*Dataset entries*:

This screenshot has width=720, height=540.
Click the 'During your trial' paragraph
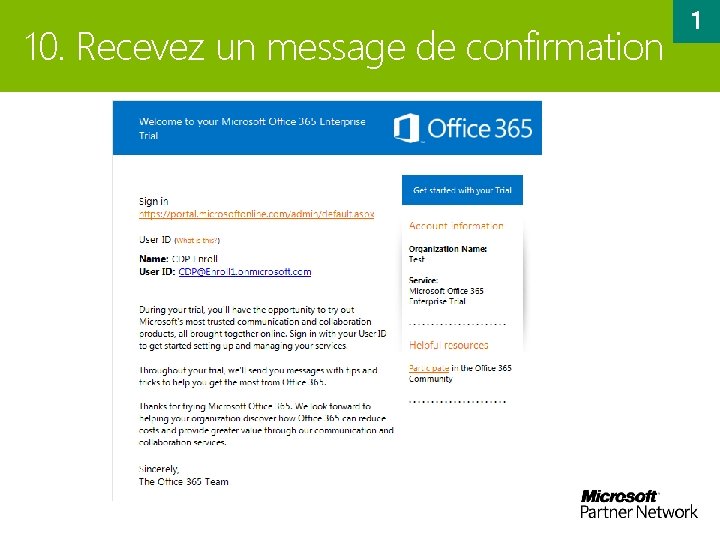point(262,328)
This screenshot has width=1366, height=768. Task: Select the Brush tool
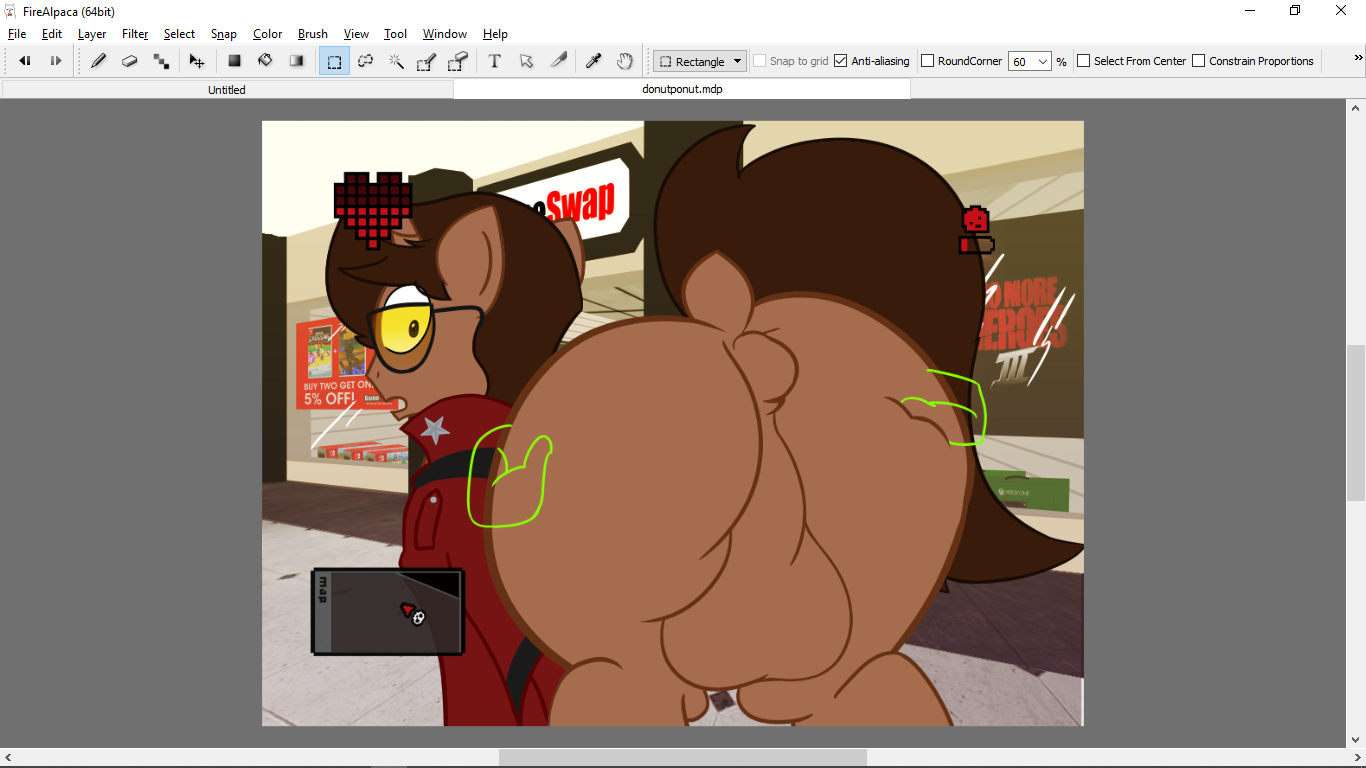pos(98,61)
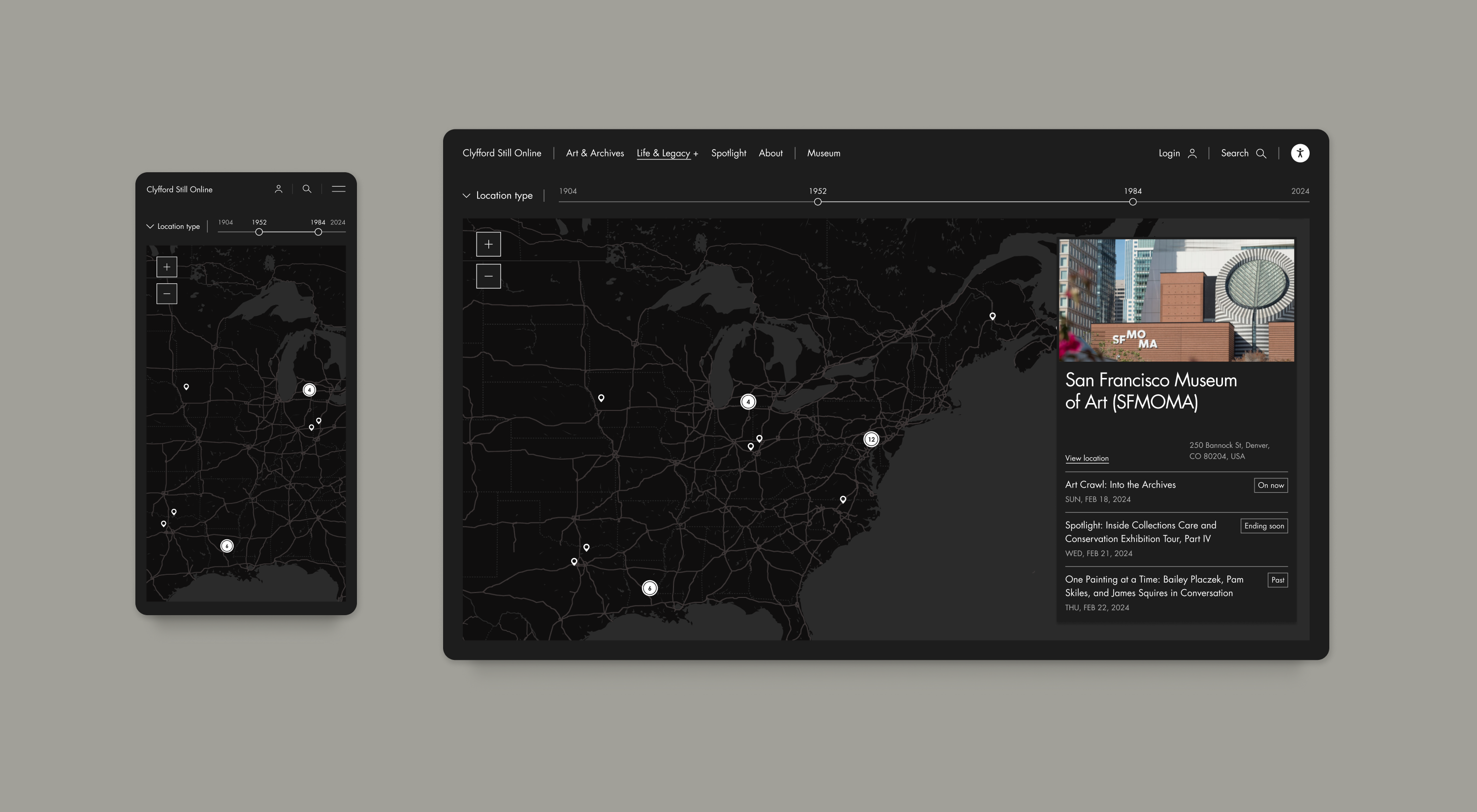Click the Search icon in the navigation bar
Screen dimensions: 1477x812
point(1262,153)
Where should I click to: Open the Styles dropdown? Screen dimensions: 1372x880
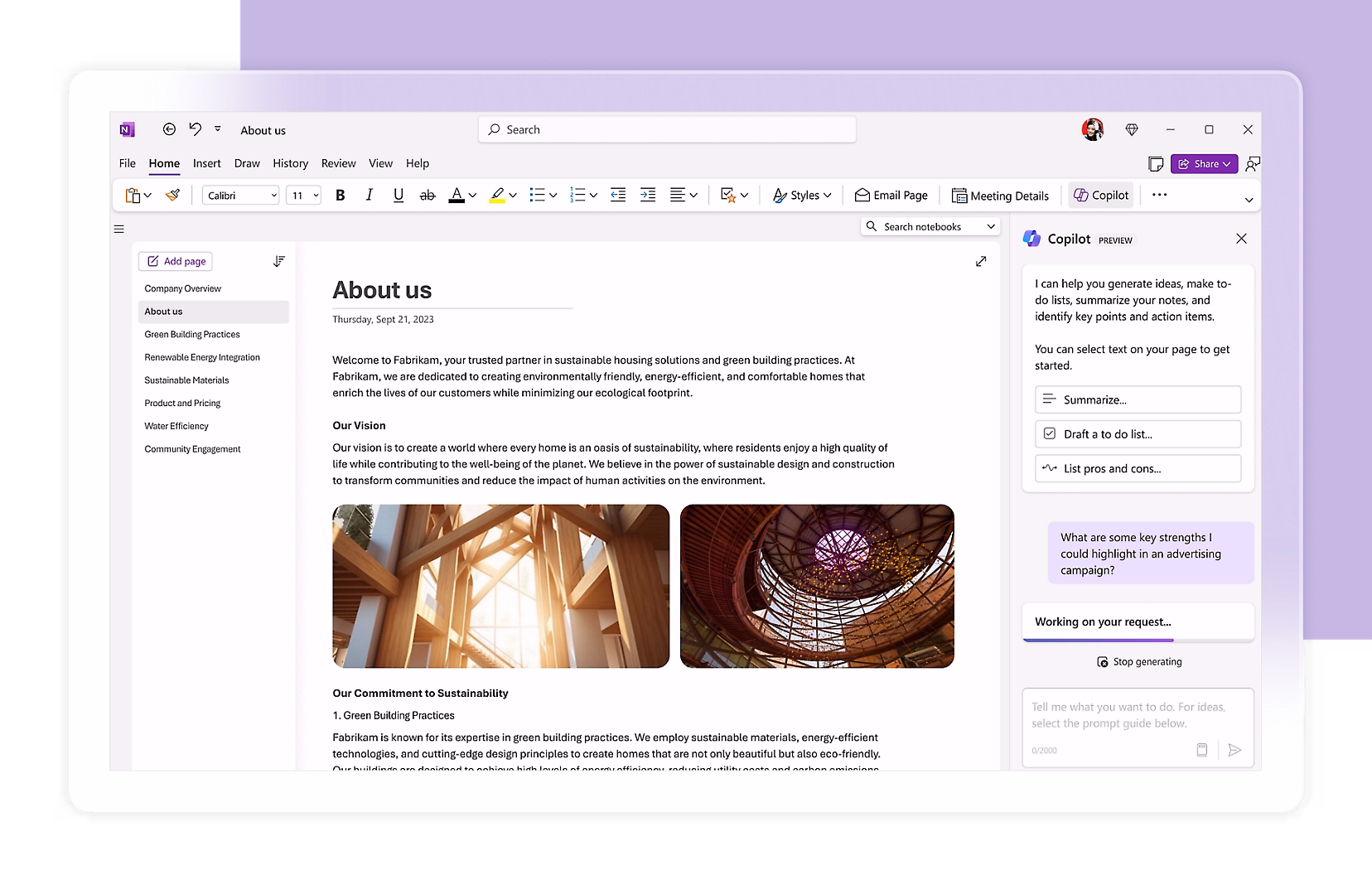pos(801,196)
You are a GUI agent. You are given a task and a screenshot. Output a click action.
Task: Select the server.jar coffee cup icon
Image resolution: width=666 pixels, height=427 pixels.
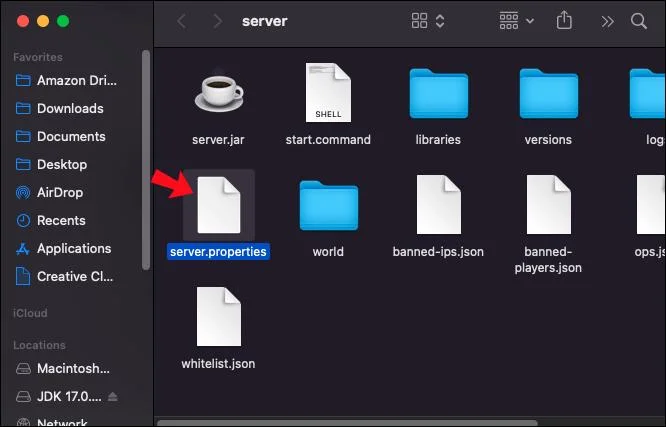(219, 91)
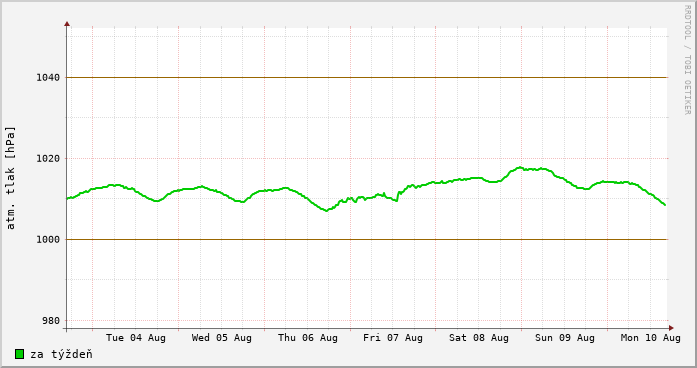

*Problem requirements*:
Word for word, repeat each line of the records, and leave every image out.

*Response*:
This screenshot has width=720, height=540.
Click the 'During your trial' paragraph
point(262,328)
This screenshot has width=1366, height=768. Task: Select the Brush tool
pos(98,61)
Click the Search icon in the navigation bar
Screen dimensions: 1477x812
point(1262,153)
Where should I click to: Open the Styles dropdown? Screen dimensions: 1372x880
pos(801,196)
You are a GUI agent. You are given a task and a screenshot. Output a click action.
Task: Select the server.jar coffee cup icon
Image resolution: width=666 pixels, height=427 pixels.
(219, 91)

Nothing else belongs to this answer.